STUDY TEXT —
%%
A dad and his daughters, loving life in New York City

Thursday, October 4


You can't swing a sugar-work blow torch in this town anymore without hitting some pastry chef with serious kitchen cred going out of his own and slinging both sweets and savories. Most recently, Graffiti, which Jehangir Mehta (formerly of Aix, Jean Georges, and Vong) opened a couple of weeks ago in the East Village, and where I sampled four dishes last Friday night: two successes, one failure, one disappointment.

Graffiti is tiny, jovial, dimly-lit, and crammed with all sorts of playful, India-tinged decor to go with the playful, India-tinged food. When I walked in at around 7:00 it appeared as if all the tables were full... but Mehta, without hesitation or asking "permission", promptly sat me at a four top already occupied by a party of three. I'm not sure I've experienced anything quite like it before, but apparently that's just the way it is here: all tables are communal. I initially assumed it would be awkward, but it was actually felt rather refreshing, like we are all breaking the rules.

So, the food. I started with the Green Mango Paneer, an excellent bowl of cheese (really, though, is there any other kind?), the mild cubes made explosive by a generous dusting of chili spices. Then came the Pickled Ginger Scallops, served with candied red chili. This also was terrific, a deft blend of sweet and heat, with neither overwhelming the brinyness of the well-cooked shellfish. The best dish of the night.

Next up was the Anchovy Seaweed Tamarind Pizza, which sounded like a pretty sure bet to me, but the ocean greens were far too sweet and chewy, and piled so high that they obliterated any chance of another ingredient saving the day. I might as well have been eating a seaweed salad at some third-tier sushi place... except here it was costing me twelve bucks. Finally came dessert, which, given Mehta's pedigree, I have to label a dud. Not that my Chicory Chocolate Steamed Bun with peanut butter ice cream was bad, but it certainly wasn't better than mediocre, with its too-doughy bun, absent chicory flavor, and surprisingly bland ice cream. Max Brenner does a better job with such things. My table companions raved about their Wine-Braised Figs with black pepper ice cream, so maybe you should just get that instead.
%%
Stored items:
%%
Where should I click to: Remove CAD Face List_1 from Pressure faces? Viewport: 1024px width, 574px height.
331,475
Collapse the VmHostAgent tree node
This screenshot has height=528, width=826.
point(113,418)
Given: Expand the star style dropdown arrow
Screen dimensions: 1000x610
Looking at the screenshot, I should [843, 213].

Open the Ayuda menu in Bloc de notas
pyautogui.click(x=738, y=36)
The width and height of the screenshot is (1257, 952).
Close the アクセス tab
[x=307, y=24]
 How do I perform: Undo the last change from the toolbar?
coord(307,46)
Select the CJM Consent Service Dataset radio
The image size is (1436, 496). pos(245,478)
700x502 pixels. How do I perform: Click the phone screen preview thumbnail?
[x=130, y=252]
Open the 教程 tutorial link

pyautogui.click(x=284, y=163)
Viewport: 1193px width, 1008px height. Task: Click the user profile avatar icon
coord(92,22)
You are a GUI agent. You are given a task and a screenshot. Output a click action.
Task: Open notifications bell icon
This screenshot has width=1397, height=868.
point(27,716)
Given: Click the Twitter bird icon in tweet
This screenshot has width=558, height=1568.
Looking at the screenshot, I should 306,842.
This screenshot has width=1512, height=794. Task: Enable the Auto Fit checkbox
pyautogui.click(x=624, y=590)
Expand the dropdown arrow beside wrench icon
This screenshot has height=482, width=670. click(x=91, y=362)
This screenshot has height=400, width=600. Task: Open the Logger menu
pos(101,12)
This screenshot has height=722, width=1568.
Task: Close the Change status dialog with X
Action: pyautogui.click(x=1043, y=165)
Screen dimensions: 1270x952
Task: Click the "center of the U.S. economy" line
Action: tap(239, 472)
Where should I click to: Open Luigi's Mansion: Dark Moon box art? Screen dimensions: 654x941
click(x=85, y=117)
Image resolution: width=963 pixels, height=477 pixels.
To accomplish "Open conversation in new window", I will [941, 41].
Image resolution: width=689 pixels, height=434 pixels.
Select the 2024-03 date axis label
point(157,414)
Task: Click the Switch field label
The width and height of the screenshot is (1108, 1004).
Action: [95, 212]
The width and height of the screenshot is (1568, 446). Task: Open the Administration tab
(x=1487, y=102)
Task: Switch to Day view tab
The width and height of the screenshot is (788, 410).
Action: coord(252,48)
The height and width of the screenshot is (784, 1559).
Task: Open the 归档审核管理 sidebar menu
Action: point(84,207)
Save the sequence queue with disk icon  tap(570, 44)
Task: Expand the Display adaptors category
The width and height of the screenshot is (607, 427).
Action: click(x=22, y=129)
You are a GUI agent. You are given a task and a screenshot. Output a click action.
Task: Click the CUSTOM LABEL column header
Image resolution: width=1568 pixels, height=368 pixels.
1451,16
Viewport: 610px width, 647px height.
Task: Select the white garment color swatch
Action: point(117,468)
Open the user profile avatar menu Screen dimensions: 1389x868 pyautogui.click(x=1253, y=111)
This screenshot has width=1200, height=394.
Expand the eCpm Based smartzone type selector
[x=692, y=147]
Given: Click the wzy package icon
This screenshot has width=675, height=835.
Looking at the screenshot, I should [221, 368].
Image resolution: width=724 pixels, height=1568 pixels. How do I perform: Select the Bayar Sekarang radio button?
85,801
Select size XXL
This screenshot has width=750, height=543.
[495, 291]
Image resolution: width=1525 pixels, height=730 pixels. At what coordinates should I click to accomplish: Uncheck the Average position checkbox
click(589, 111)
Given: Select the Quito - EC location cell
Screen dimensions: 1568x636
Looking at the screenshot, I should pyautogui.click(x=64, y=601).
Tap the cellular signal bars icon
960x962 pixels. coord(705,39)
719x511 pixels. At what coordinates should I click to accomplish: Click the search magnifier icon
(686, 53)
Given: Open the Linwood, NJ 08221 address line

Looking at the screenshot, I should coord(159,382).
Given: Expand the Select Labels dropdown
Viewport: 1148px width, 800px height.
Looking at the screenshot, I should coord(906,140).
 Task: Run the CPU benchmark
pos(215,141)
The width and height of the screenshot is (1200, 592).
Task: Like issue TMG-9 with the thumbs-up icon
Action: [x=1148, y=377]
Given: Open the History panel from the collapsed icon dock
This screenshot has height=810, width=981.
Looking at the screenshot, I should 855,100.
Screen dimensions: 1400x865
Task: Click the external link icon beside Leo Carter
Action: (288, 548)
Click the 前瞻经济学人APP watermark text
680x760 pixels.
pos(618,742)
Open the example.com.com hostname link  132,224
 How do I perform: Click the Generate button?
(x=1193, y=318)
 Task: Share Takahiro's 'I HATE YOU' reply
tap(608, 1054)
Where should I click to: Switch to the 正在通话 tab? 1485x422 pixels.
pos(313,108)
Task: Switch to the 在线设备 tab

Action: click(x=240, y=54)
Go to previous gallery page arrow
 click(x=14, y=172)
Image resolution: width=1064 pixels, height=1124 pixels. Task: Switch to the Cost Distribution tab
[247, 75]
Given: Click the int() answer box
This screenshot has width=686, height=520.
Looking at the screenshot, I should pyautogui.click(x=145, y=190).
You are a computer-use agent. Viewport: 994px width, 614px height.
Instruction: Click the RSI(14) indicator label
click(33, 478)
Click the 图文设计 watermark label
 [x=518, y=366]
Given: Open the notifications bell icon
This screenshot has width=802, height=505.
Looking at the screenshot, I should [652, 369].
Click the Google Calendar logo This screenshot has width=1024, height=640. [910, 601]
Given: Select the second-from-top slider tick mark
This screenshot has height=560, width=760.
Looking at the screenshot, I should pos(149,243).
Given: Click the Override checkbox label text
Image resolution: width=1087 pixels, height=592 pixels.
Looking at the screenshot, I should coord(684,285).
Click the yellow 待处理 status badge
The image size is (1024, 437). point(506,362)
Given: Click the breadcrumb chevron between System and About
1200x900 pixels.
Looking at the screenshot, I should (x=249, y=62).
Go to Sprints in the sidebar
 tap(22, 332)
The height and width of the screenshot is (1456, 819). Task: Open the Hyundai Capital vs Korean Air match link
%%
ASSIGNED TASK A —
Answer these questions from the Graffiti review:
(i) Which restaurants did Jehangir Mehta work at before opening Graffiti?
(ii) Which dish does the review call the best of the night?
(iii) What ice cream was served with the Wine-Braised Figs?
ASSIGNED TASK B —
Retype the passage of the Graffiti review starting at "A dad and his" and ending at "failure, one disappointment.".

EXPECTED OUTPUT A —
(i) Aix, Jean Georges, and Vong
(ii) The Pickled Ginger Scallops
(iii) Black pepper ice cream

EXPECTED OUTPUT B —
A dad and his daughters, loving life in New York City

Thursday, October 4


You can't swing a sugar-work blow torch in this town anymore without hitting some pastry chef with serious kitchen cred going out of his own and slinging both sweets and savories. Most recently, Graffiti, which Jehangir Mehta (formerly of Aix, Jean Georges, and Vong) opened a couple of weeks ago in the East Village, and where I sampled four dishes last Friday night: two successes, one failure, one disappointment.